Психология Эдгара Поэ (Аксаков) - страница 8

Припомним положение Пьера Безухова в «Войне и мире» графа Толстого, когда он сидит на станции, после разрыва с женою, один со своим едва еще воспринятым горем, и внутренняя скорбь, внутренняя мука представляются ему свернувшимся с нарезов винтом, с болезненною медлительностью вращающимся все на одном и том же месте. Мы имеем перед собою два весьма аналогичные между собою внутренние состояния, силящиеся выразиться в каком бы то ни было, хотя бы и неопределенном внешнем представлении, облечься в какую бы то ни было внешнюю оболочку. В первом случае, оболочка эта приносится из мира слуховых впечатлений, во втором – из мира видимого. В обоих случаях основною темою является круговращательное движение. Это очень понятно. В душе того и другого героя внутреннее мучение не представляет психического покоя, психической неподвижности, – состояния удрученности, как говорим мы. Совершенно наоборот психическая деятельность, психическое движение производится быстро, со страшною энергиею. «Колебания мысленного, психического маятника» совершаются с страшною силой и поражающею быстротой; но нет перемены места, нет движения ни вперед, ни назад, потому что нет перемены представлений, нет перехода от одного к другому. Все одно и то же представление приговора в форме ли зрительного или слухового ощущения бьет в нас учащенные колебания жизненного маятника. Мы несомненно двигаемся, мы несомненно чувствуем в себе движение, но в то же самое время мы не сознаем изменения в пространстве, не подвигаемся ни вперед, ни назад, остаемся, двигаясь, все на одном и том же месте… В нас что-то вертится невольно, подсказываем мы себе.
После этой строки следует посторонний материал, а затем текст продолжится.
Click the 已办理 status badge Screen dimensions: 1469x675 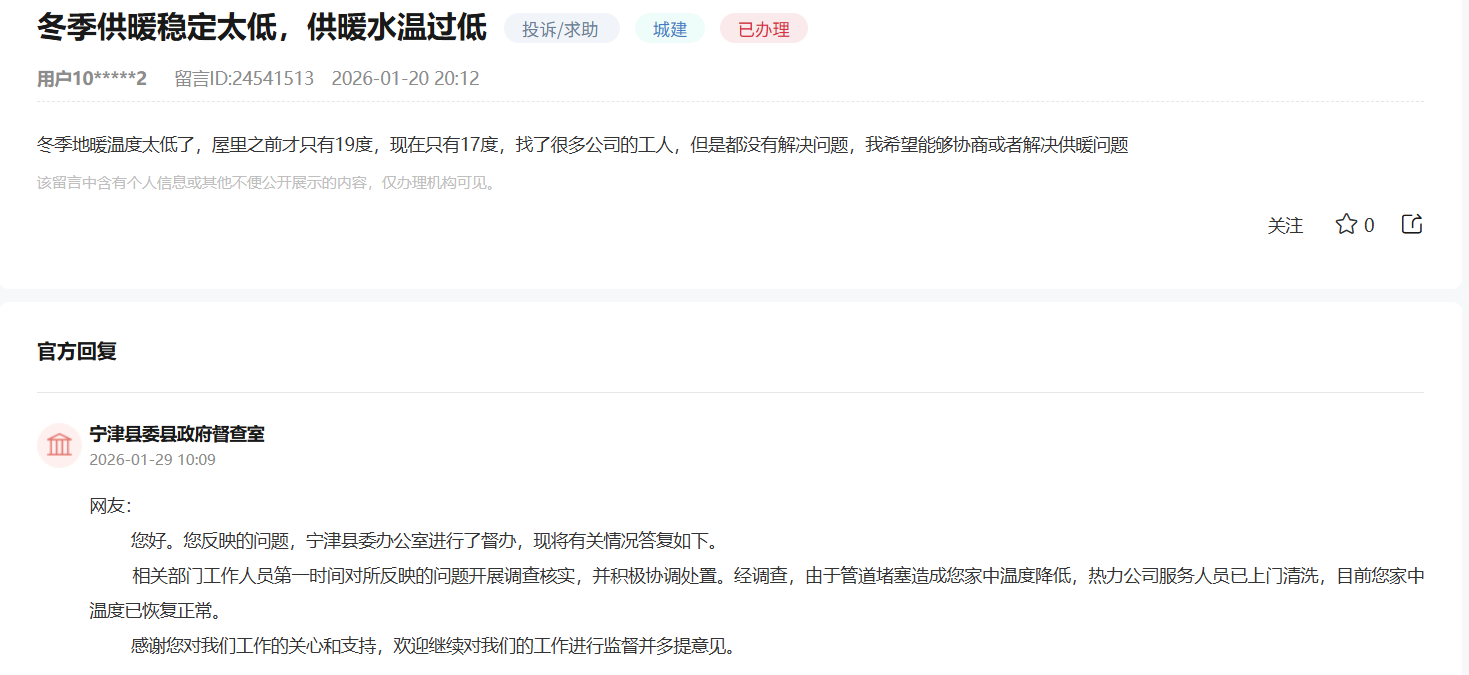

«Слившись в общем шуме – продолжает рассказчик, – слуховые впечатления мои прекратились; однако я продолжал еще видеть. Но в каком страшном преувеличении представлялось мне все видимое! Я видел губы одетых в черное судей. Они представлялись мне совершенно бесцветными – белыми, как бумага, на которой пишу я эти слова, и узкими до невозможности; как будто бы они сузились и сжались от жесткости, от непреклонного решения, от непобедимого равнодушия ко всем страданиям человеческим. Я видел, как губы эти двигались, как будто бы с них срывался еще приговор, решающий мою судьбу. Мне казалось, что я вижу, как они произносят отдельные слоги моего имени, и я трепетал, не слыша звуков, которыми сопровождалось бы это движение».

Опять замечательная роскошь психологических деталей, замечательная верность психологического наблюдения, замечательная полнота психического переживания! Губы ссохшиеся и жесткие от сухого и жесткого приговора, по крайней мере, представляющиеся такими! Почему известному роду психических действий придаем мы характер жесткости и сухости, могущий, разумеется, принадлежать только миру явлений материальных? Потому, что мы подмечаем некоторое сродство, некоторую аналогичность между впечатлениями, производимыми внутри нас соответствующими парами явлений, взятыми из каждого из этих различных миров. Нет сходства в явлениях, но есть сродство во внутренних отзывах, которые они производят внутри нас. Мы говорим напр.: «резкий звук» или «резкий цвет», хотя, разумеется, ни звук, ни цвет не могут нас резать; но внутренние чувства, производимые на нас различными сферами ощущения, представляются для нас сходственными между собою, и мы переносим аналогичность эту и на самый мир внешних явлений. Точно также говорим мы и о режущей скорби, и о «резком переходе от горя к радости», хотя в обоих случаях мы и не выходим из пределов внутреннего, психического мира, где всякая «резкость», разумеется, совершенно немыслима. В примере, нами выше представленном, совершается явление обратного рода. Приговор поражает сухостью своею и жесткостью, а под влиянием представления сухости и жесткости – в нравственном смысле – кажутся сжавшимися, ссохшимися, жесткими и сузившимися и самые губы судей, только что произнесшие этот приговор. В этом проявляется влияние нравственного состояния нашего на характер, определенность и окраску внешних ощущений наших. Во всех ощущениях наших всегда и во всяком случае большую или меньшую роль играет фантазия наша; а фантазия, несомненно, находится в вечной зависимости от нравственного нашего настроения. Мы всегда различным образом воспринимаем один и тот же предмет, но подстрекаемая помимо сознания нашего памятью фантазия всегда придает им одну и ту же установившуюся в нас прежнюю окраску; забудемся мы или достигнем искусственного забвения, и предметы представляются уже нам в другом свете.